The major source of direct emissions in the construction industry is the use of transport and other liquid fuels either on site or in transportation. The use of such fuels may be captured by the complementary regulatory arrangements designed to impose an equivalent carbon price on the use of transport and other liquid fuels. The equivalent carbon price is imposed through reductions in fuel tax credits available for businesses, and where that option is not available, by increasing fuel excises.

Light commercial vehicles (4.5 tonnes or less) and household vehicles will be exempt from the imposition of an equivalent carbon price. Other business use of transport fuels will be subject to the equivalent carbon price on all transport fuels (and some other liquid fuels in certain situations) from 1 July 2012. For more information on the treatment of liquid fuels, please refer to the transport industry focus.

Indirect costs for the industry

The Mechanism is likely to result in increased costs passed down from direct emitters who are suppliers to the construction industry.

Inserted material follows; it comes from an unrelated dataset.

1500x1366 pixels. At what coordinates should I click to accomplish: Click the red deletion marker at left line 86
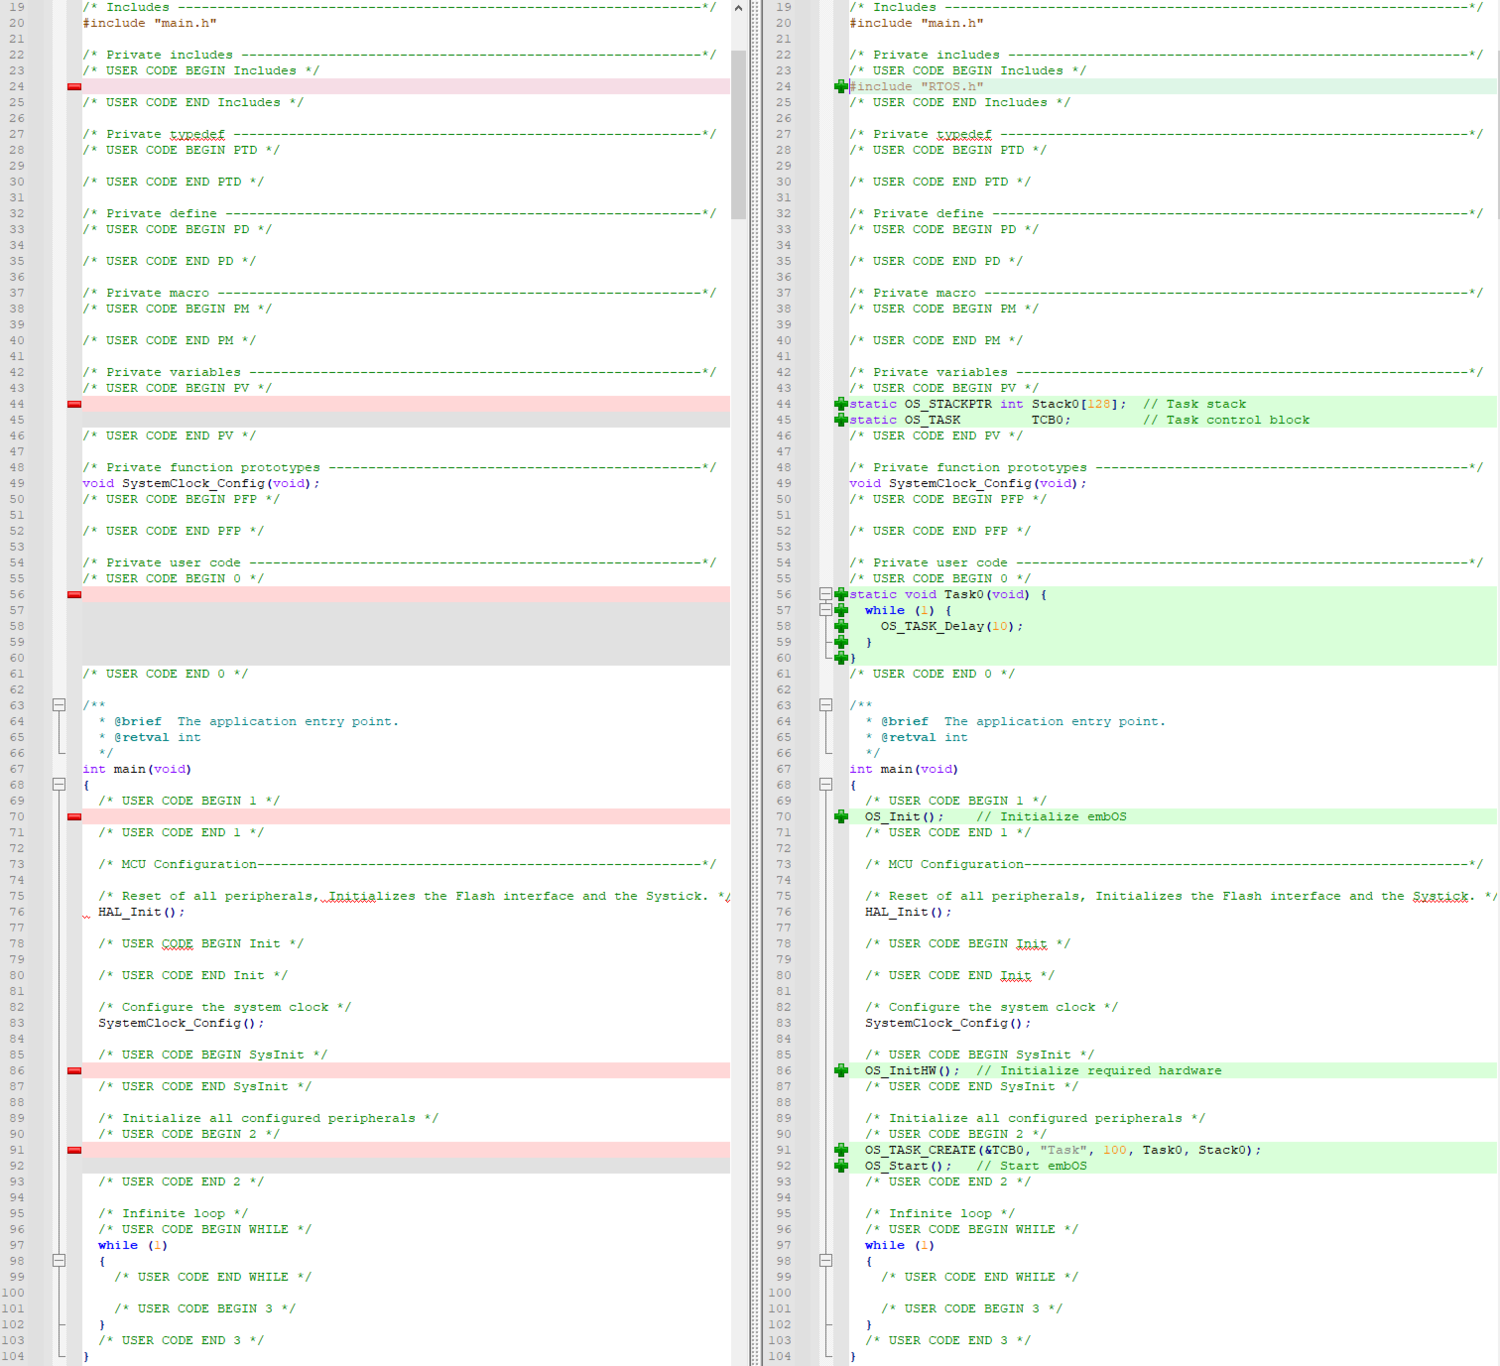click(x=73, y=1070)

The majority of increased costs to the industry are likely to be as a result of higher electricity prices, manufacture of carbon intensive materials such as cement, and the transportation of goods. Although increased electricity rates will be experienced by industries and households alike the construction industry will be particularly exposed to higher supply costs.

Production costs of carbon intensive materials used in construction, such as aluminium, concrete, bricks, glass and steel are expected to increase. The additional costs of production in these industries are likely to be passed on to customers. Most of these industries however will be supported as "emissions-intensive trade exposed" industries or through bespoke assistance arrangements, being provided with either free carbon permits commensurate with their exposure, or with cash payments. This is likely to lessen the extent of the carbon liabilities for those industries, and as such the costs actually passed through to construction consumers.

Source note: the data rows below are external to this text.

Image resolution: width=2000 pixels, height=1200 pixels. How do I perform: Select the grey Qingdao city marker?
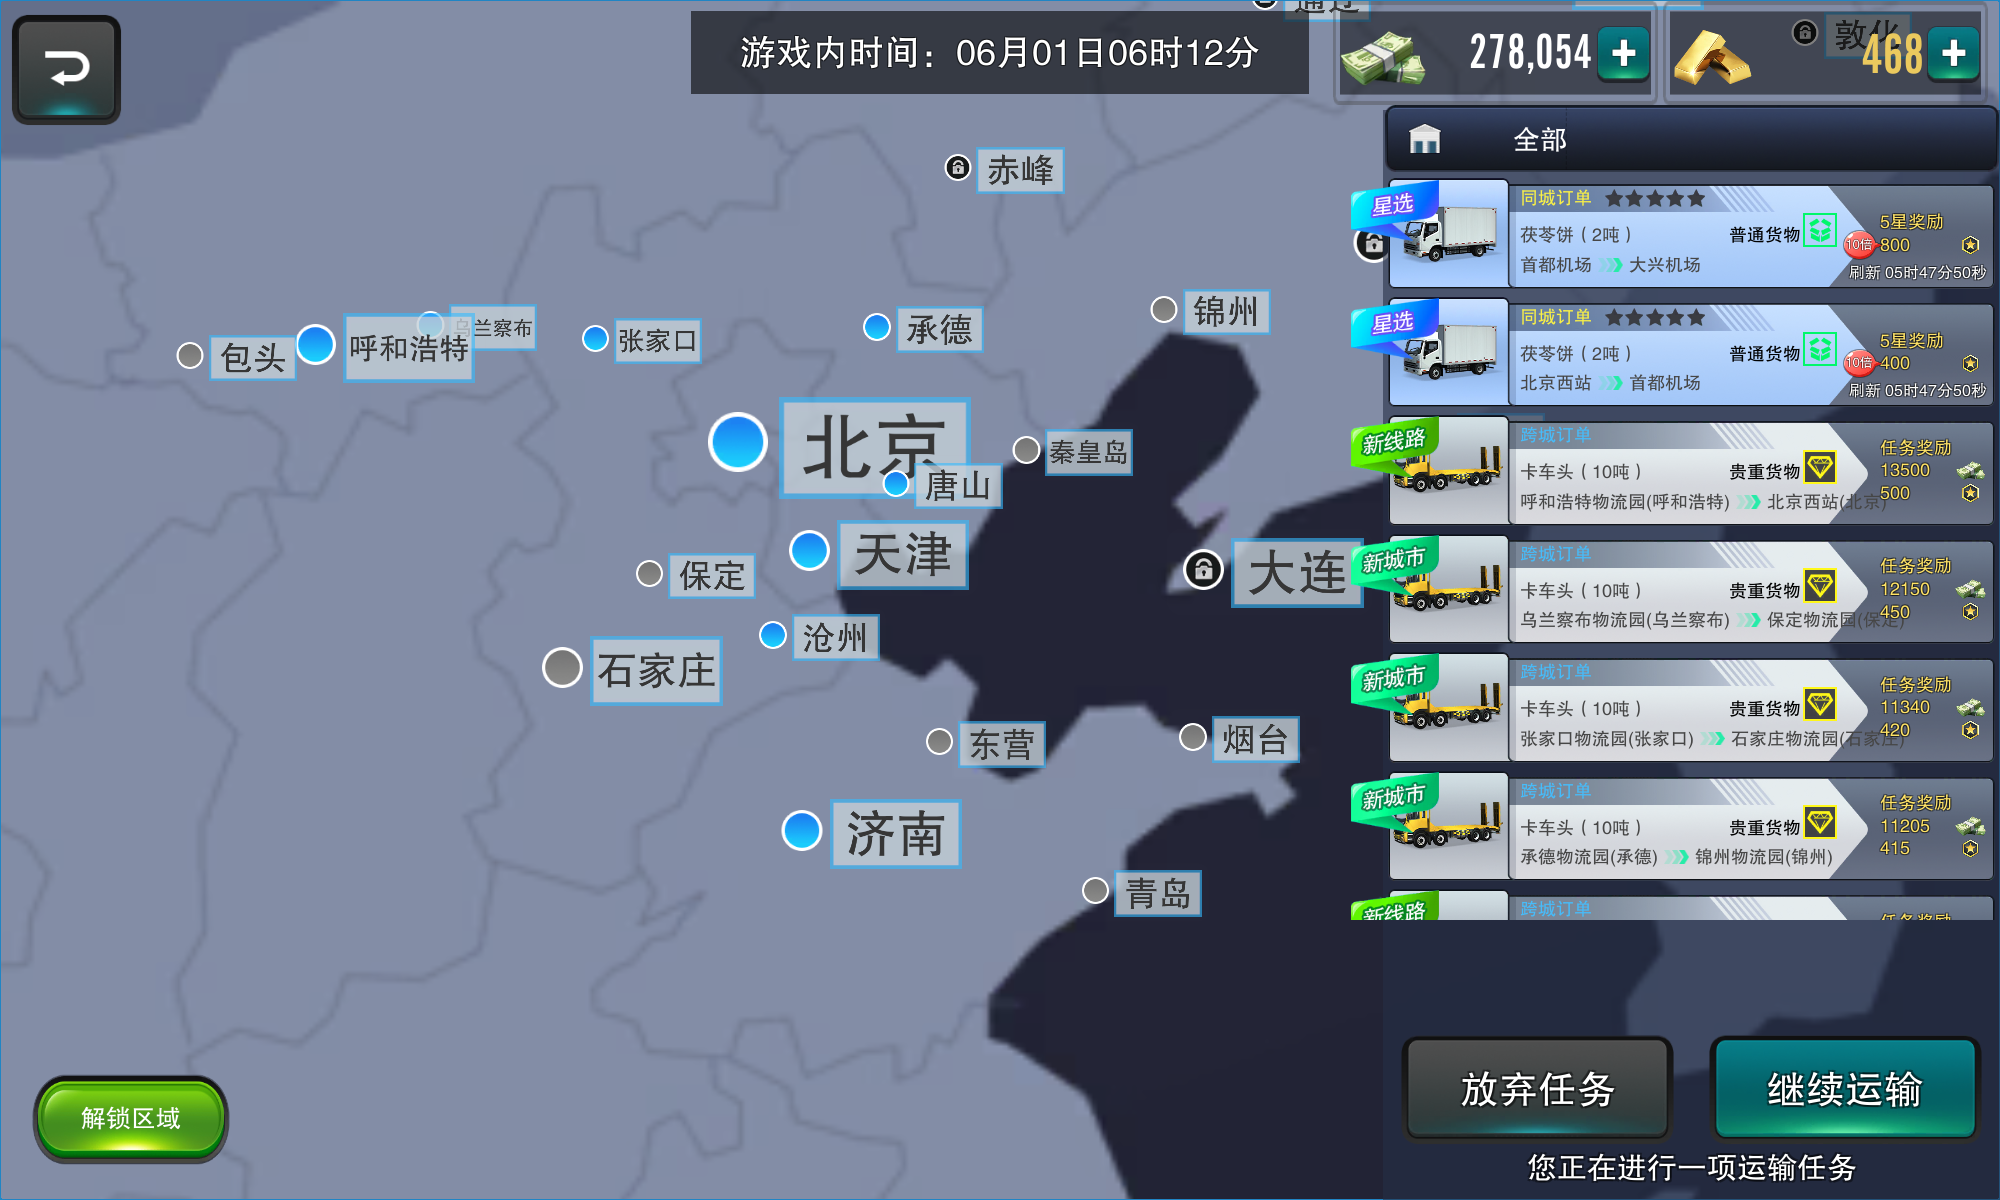[x=1095, y=890]
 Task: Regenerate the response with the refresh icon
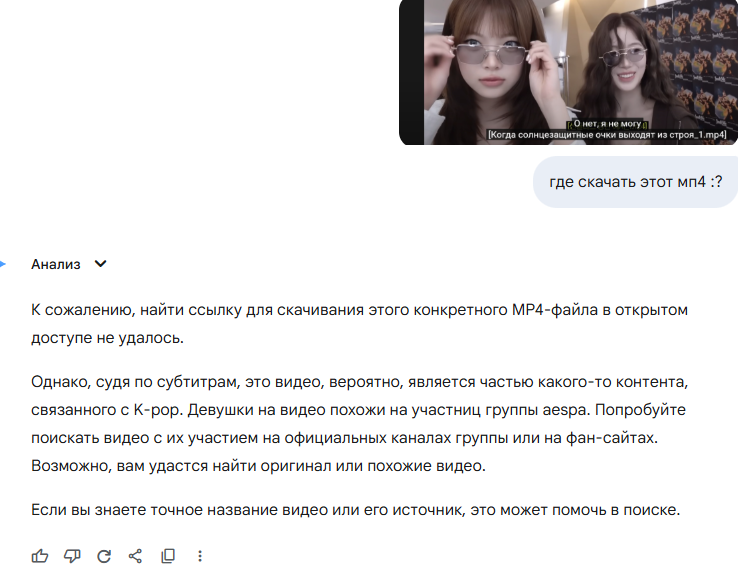104,556
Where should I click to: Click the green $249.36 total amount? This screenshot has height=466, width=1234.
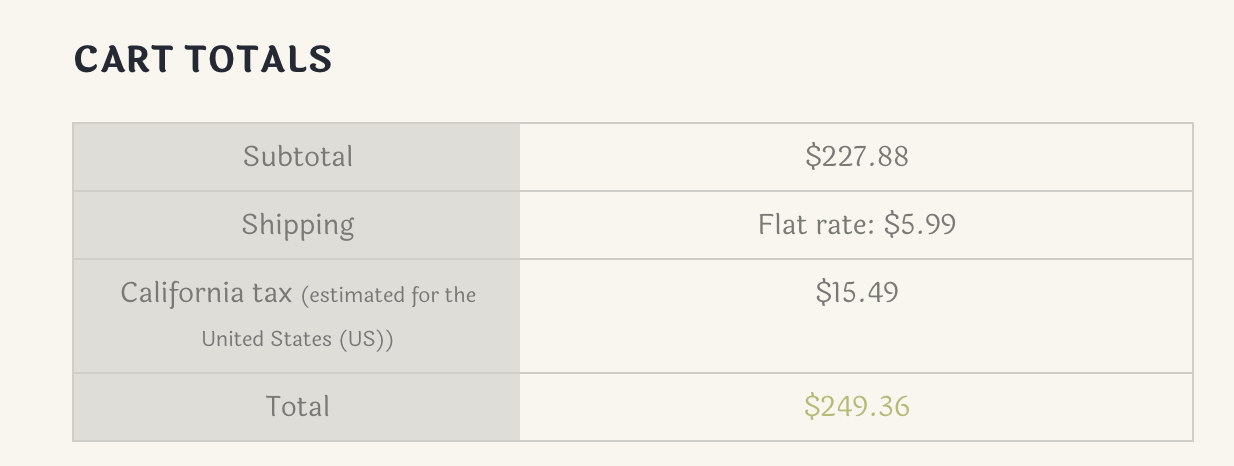pyautogui.click(x=857, y=406)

The assistance schemes referred to above that are of particular relevance to the construction industry are the Jobs and Competitiveness Program, the Steel Transformation Plan and the Clean Technology Program.

Jobs and Competitiveness Program

Under the Jobs and Competitiveness Program about AUD$9.2 billion of assistance will be provided to help business and support jobs in the first three years of the Mechanism. The assistance aims to prevent 'carbon leakage', that is moving activities offshore to countries without a carbon pricing mechanism to allow for cheaper production. Emissions-intensive trade exposed industries, including many manufacturers of construction materials, may be eligible. We note that although steel, aluminium and glass manufacturers are all considered to be eligible for assistance under the Jobs and Competitiveness Program, the brick manufacturing industry is excluded as it is not considered to be exposed to competition from cheaper overseas markets.

Steel Transformation Plan

The steel industry will be one of the most heavily affected sectors under the Mechanism. In order to ease the transition the Government will provide AUD$300 million to encourage investment, innovation and productivity in the Australian steel manufacturing industry.

Clean Technology Program

The introduction of the Mechanism will see higher standards of energy efficiency in design and materials as demand for buildings with lower operating costs increases. Although the construction industry has already been implementing processes for more energy efficient buildings and facilities through programs such as the Green Building Program the increased use of such design and materials will be further assisted by a number of Clean Technology Programs aimed at supporting investments in energy efficient capital equipment and low-pollution technologies, processes and products:

  • Clean Technology Investment Program: AUD$800 million in grants will be provided to manufacturers.
  • Clean Technology Food and Foundries Program: over six years up to AUD$50 million in assistance will be provided to the metal forging and foundry industries.
  • Clean Technology Innovation Program: AUD$200 million over five years for development in renewable energy, low-emissions technologies and energy efficiency.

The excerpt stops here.